Jørgensen and Fisher¹ suggest that the discrepancy with our results² could be attributable to our use of E14Tg2a (or its derivatives, such as OS25) rather than E14Tg2a.4 as the parental control line for the REST^+/− cells (YHC and RRC). We have now reconfirmed our use of E14Tg2a.4 clonal cells as the control cells. Also, we have found that the YHC and RRC cells used in our experiments², originally purchased from Bay Genomics, differ from the YHC and RRC cells used by Jørgensen and Fisher¹ with respect to pluripotency-based on alkaline phosphatase/self-renewal assays (N. Song and S.K.S., unpublished results). We are currently using other assays to confirm these observations.

Main

We have discovered that the original YHC and RRC cells from Bay Genomics were expanded without drug selection at MMRRC before being made available for distribution; these were the cells used by Jørgensen and Fisher¹. Such propagation of mutant cells under self-renewal culture conditions could create an adaptive response, in which mutant cells produce changes to dampen the REST-mediated pathway and activate counteracting mechanisms to increase the self-renewing cell population.

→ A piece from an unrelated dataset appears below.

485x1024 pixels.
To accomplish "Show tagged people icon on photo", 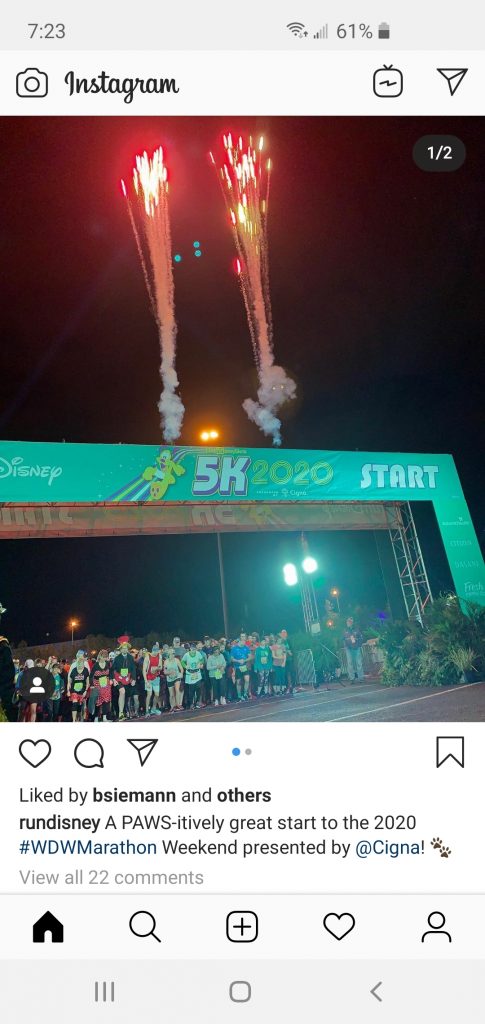I will (37, 684).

To eliminate the effect of adaptive response of mutant cells to growth conditions, we grew wild-type E14Tg2a.4 mouse ES cells² and knocked-down Rest with small interfering RNA or short hairpin RNA. The results indicated a clear dependence of pluripotency of these cells on REST protein and that this pathway involved microRNA21, supporting our original observation².

We therefore believe that growth conditions such as media, duration of growth and presence of fibroblasts can influence REST’s role in pluripotency. We would welcome exchange of cells and information on culture conditions to help clarify the situation.